This Annex describes the main characteristics of satellite networks when considering their integration with the 5G system.
On the one hand, our planet attracts as a main body the much smaller satellite, which motion is dictated as a consequence by the laws of Kepler. On the other hand, the environment of Earth can be also constraining: the higher density of the atmosphere, debris from launchers and former satellites in the lower altitudes, as well as higher energy particles trapped in the Van Allen belts between 2000 and 8000 km's altitudes are to be avoided. These two constraints contribute to defining several classes of orbits that are used for communication satellites:
GEOstationary (GEO) satellites: located precisely in the plane of the Equator at an altitude of 35 786 km, these satellites rotate at the same rate as the Earth's rotation: a GEO satellite stands still with respect to Earth. Thanks to this property, a single GEO satellite is sufficient to create a continuous coverage.
Non-Geostationary Orbiting (NGSO) satellites: NGSO satellites do not stand still with respect to Earth. Should service continuity be required over time, a number of satellites (a constellation) is required to meet this requirement; the lower the altitude the higher the number of satellites
Different classes of NGSO satellites are listed below:
Low-Earth Orbiting (LEO) satellites: with altitude ranging 500 km and 2000 km, and with inclination angle of the orbital plane ranging from 0 to more than 90 degrees. These constellations are placed above the International Space Station and debris, and below the first Van Allen belt.
Medium-Earth Orbiting (MEO) satellites: with altitude ranging from 8000 to 20,000 km. The inclination angle of the orbital plane ranges from 0 to more than 90 degrees. These constellations are placed above the Van Allen belts.
Highly-Eccentric Orbiting (HEO) satellites: with a range of operational altitudes (the orbit of such satellites being designed for the spacecraft to be exploited when the vehicle is closer to its apogee - the higher part of the orbit -) between 7,000 km and more than 45,000 km. The inclination angle is selected so as to compensate, completely or partially, the relative motion of Earth with respect to the orbital plane, allowing the satellite to cover successively different parts of Northern land masses (e.g. Western Europe, North America, and Northern Asia).

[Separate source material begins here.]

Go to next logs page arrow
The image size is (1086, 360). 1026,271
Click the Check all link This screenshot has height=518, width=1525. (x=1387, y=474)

Figure A.1: Illustration of the classes of orbits of satellites
As depicted in the following figure, the theoretical geometrical coverage of a satellite is associated to its altitude and the minimum elevation angle under which the satellite is seen by the UE above the horizon.
Figure A.2: Illustration of the geometrical coverage of a satellite
The following figure illustrates the geometrical coverage for a LEO satellite and for geostationary-satellites:
Figure A.3: Illustration of the geometrical coverage of a LEO satellite and of GEO satellites
The following tables provide elevation, distance and geometrical coverage related figures for different classes of satellites:
Figure A.4: Geometrical coverage radius, propagation distance and delay for different classes of orbit
The following table illustrates the number of satellites that are necessary for a constellation of satellites to provide continuous coverage for an elevation angle ranging from 5 to 10 degrees. Global coverage may not be fully achieved for MEO or GEO satellite, however in this case the vast majority of the world population is covered.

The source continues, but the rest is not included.